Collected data
····················
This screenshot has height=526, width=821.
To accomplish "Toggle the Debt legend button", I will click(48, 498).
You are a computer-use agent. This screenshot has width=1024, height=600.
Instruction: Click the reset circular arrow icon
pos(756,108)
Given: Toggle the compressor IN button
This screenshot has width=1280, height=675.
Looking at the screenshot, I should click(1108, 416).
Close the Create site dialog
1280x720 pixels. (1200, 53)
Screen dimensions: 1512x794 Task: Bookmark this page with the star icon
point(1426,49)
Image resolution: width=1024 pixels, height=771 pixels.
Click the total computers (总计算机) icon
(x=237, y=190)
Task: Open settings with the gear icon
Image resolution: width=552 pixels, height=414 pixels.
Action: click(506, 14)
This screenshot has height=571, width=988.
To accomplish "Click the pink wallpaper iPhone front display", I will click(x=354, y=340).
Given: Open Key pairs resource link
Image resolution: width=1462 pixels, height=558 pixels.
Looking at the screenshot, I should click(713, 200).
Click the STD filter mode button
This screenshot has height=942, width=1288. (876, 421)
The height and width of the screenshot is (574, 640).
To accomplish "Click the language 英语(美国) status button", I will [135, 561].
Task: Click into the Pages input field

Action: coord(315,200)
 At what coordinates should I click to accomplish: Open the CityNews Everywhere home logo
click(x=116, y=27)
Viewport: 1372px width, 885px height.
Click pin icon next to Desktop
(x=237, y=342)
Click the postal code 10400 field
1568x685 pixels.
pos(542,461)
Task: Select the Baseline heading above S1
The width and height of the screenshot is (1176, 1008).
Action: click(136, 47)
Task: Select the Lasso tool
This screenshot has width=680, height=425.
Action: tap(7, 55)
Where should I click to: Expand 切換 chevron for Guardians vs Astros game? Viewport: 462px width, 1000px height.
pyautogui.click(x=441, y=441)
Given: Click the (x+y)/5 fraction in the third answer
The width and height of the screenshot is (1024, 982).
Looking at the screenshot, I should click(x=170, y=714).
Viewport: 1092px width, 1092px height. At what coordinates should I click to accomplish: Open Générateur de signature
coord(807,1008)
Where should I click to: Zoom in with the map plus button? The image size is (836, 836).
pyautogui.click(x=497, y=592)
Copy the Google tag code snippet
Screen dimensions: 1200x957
····················
**Task brief**
Could you return exactly the stretch of the data above that starts at the line with "The height and" and ends at the line with "Click the postal code 10400 field", both lines included?

**Output below**
The height and width of the screenshot is (574, 640).
To accomplish "Click the language 英语(美国) status button", I will [135, 561].
Task: Click into the Pages input field

Action: coord(315,200)
 At what coordinates should I click to accomplish: Open the CityNews Everywhere home logo
click(x=116, y=27)
Viewport: 1372px width, 885px height.
Click pin icon next to Desktop
(x=237, y=342)
Click the postal code 10400 field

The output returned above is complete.